**Work to complete**
Would you write out all of the data exactly as it appears below?

**Dataset extract**
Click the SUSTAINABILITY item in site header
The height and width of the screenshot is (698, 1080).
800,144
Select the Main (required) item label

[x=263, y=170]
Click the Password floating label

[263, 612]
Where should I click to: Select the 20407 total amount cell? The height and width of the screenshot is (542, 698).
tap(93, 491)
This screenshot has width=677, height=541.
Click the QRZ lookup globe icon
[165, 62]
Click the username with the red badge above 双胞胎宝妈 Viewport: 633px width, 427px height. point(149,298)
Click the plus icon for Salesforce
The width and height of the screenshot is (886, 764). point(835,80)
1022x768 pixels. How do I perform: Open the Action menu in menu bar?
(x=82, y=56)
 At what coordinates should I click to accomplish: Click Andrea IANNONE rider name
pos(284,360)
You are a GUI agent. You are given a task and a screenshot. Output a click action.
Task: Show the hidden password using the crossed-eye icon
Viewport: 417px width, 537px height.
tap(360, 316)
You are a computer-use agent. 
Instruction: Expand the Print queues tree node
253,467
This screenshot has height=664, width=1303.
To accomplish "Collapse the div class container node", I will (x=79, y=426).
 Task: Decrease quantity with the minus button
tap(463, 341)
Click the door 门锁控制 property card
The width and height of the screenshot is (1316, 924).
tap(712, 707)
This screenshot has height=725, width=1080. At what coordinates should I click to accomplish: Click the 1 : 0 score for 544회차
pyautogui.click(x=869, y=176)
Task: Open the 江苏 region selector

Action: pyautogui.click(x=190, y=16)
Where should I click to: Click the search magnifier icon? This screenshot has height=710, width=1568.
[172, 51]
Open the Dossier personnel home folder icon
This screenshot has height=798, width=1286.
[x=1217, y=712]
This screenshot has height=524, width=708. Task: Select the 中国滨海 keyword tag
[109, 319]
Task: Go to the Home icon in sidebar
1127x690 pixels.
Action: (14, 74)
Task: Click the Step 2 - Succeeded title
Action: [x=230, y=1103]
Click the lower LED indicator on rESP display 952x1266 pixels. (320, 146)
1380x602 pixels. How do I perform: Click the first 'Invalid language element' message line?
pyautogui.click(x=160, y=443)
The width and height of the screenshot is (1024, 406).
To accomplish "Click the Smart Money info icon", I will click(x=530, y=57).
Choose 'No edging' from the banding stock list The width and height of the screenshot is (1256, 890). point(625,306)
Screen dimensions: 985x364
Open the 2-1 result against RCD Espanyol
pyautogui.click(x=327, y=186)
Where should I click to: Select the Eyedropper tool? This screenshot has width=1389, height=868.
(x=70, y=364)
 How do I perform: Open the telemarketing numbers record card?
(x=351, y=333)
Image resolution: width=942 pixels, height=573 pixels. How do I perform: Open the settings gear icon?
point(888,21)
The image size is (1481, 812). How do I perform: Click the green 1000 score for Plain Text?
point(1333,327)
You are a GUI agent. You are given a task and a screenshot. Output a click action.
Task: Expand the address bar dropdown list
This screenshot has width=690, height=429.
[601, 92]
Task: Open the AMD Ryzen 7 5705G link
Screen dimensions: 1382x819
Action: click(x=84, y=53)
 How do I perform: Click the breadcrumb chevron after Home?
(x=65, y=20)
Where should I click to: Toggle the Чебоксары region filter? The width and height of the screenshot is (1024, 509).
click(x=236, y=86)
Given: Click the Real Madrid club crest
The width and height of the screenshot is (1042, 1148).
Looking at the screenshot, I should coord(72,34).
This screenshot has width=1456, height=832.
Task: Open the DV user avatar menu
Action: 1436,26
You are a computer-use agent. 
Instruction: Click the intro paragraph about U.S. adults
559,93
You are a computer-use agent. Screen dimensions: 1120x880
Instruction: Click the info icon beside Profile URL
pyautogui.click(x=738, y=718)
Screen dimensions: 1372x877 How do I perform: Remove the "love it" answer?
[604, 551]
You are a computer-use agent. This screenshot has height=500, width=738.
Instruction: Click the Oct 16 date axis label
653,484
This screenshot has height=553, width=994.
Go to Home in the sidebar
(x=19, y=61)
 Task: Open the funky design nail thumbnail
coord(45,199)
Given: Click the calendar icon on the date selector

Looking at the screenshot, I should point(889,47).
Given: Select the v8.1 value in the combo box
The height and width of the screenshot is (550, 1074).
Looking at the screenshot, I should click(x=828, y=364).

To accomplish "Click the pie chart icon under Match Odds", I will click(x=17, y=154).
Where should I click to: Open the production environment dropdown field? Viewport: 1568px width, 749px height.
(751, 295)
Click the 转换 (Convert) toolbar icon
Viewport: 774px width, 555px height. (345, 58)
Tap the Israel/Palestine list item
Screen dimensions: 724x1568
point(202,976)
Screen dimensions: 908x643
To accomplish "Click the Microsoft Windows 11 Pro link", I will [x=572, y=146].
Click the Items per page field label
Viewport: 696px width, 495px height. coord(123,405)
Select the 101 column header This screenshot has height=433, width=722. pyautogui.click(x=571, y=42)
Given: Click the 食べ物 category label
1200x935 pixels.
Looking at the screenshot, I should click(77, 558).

**Answer**
Click the SUSTAINABILITY item in site header
The height and width of the screenshot is (698, 1080).
800,144
Select the Main (required) item label

[x=263, y=170]
Click the Password floating label

[263, 612]
Where should I click to: Select the 20407 total amount cell? The height and width of the screenshot is (542, 698).
tap(93, 491)
This screenshot has width=677, height=541.
Click the QRZ lookup globe icon
[165, 62]
Click the username with the red badge above 双胞胎宝妈 Viewport: 633px width, 427px height. point(149,298)
Click the plus icon for Salesforce
The width and height of the screenshot is (886, 764). point(835,80)
1022x768 pixels. How do I perform: Open the Action menu in menu bar?
(x=82, y=56)
 At what coordinates should I click to accomplish: Click Andrea IANNONE rider name
pos(284,360)
You are a GUI agent. You are given a task and a screenshot. Output a click action.
Task: Show the hidden password using the crossed-eye icon
Viewport: 417px width, 537px height.
tap(360, 316)
You are a computer-use agent. 
Instruction: Expand the Print queues tree node
253,467
This screenshot has height=664, width=1303.
To accomplish "Collapse the div class container node", I will (x=79, y=426).
 Task: Decrease quantity with the minus button
tap(463, 341)
Click the door 门锁控制 property card
The width and height of the screenshot is (1316, 924).
tap(712, 707)
This screenshot has height=725, width=1080. At what coordinates should I click to accomplish: Click the 1 : 0 score for 544회차
pyautogui.click(x=869, y=176)
Task: Open the 江苏 region selector

Action: pyautogui.click(x=190, y=16)
Where should I click to: Click the search magnifier icon? This screenshot has height=710, width=1568.
[172, 51]
Open the Dossier personnel home folder icon
This screenshot has height=798, width=1286.
[x=1217, y=712]
This screenshot has height=524, width=708. Task: Select the 中国滨海 keyword tag
[109, 319]
Task: Go to the Home icon in sidebar
1127x690 pixels.
Action: (14, 74)
Task: Click the Step 2 - Succeeded title
Action: [x=230, y=1103]
Click the lower LED indicator on rESP display 952x1266 pixels. (320, 146)
1380x602 pixels. How do I perform: Click the first 'Invalid language element' message line?
pyautogui.click(x=160, y=443)
The width and height of the screenshot is (1024, 406).
To accomplish "Click the Smart Money info icon", I will click(x=530, y=57).
Choose 'No edging' from the banding stock list The width and height of the screenshot is (1256, 890). point(625,306)
Screen dimensions: 985x364
Open the 2-1 result against RCD Espanyol
pyautogui.click(x=327, y=186)
Where should I click to: Select the Eyedropper tool? This screenshot has width=1389, height=868.
(x=70, y=364)
 How do I perform: Open the telemarketing numbers record card?
(x=351, y=333)
Image resolution: width=942 pixels, height=573 pixels. How do I perform: Open the settings gear icon?
point(888,21)
The image size is (1481, 812). How do I perform: Click the green 1000 score for Plain Text?
point(1333,327)
You are a GUI agent. You are given a task and a screenshot. Output a click action.
Task: Expand the address bar dropdown list
This screenshot has width=690, height=429.
[601, 92]
Task: Open the AMD Ryzen 7 5705G link
Screen dimensions: 1382x819
Action: click(x=84, y=53)
 How do I perform: Click the breadcrumb chevron after Home?
(x=65, y=20)
Where should I click to: Toggle the Чебоксары region filter? The width and height of the screenshot is (1024, 509).
click(x=236, y=86)
Given: Click the Real Madrid club crest
The width and height of the screenshot is (1042, 1148).
Looking at the screenshot, I should coord(72,34).
This screenshot has width=1456, height=832.
Task: Open the DV user avatar menu
Action: 1436,26
You are a computer-use agent. 
Instruction: Click the intro paragraph about U.S. adults
559,93
You are a computer-use agent. Screen dimensions: 1120x880
Instruction: Click the info icon beside Profile URL
pyautogui.click(x=738, y=718)
Screen dimensions: 1372x877 How do I perform: Remove the "love it" answer?
[604, 551]
You are a computer-use agent. This screenshot has height=500, width=738.
Instruction: Click the Oct 16 date axis label
653,484
This screenshot has height=553, width=994.
Go to Home in the sidebar
(x=19, y=61)
 Task: Open the funky design nail thumbnail
coord(45,199)
Given: Click the calendar icon on the date selector

Looking at the screenshot, I should point(889,47).
Given: Select the v8.1 value in the combo box
The height and width of the screenshot is (550, 1074).
Looking at the screenshot, I should click(x=828, y=364).

To accomplish "Click the pie chart icon under Match Odds", I will click(x=17, y=154).
Where should I click to: Open the production environment dropdown field? Viewport: 1568px width, 749px height.
(751, 295)
Click the 转换 (Convert) toolbar icon
Viewport: 774px width, 555px height. (345, 58)
Tap the Israel/Palestine list item
Screen dimensions: 724x1568
point(202,976)
Screen dimensions: 908x643
To accomplish "Click the Microsoft Windows 11 Pro link", I will [x=572, y=146].
Click the Items per page field label
Viewport: 696px width, 495px height. coord(123,405)
Select the 101 column header This screenshot has height=433, width=722. pyautogui.click(x=571, y=42)
Given: Click the 食べ物 category label
1200x935 pixels.
Looking at the screenshot, I should click(77, 558).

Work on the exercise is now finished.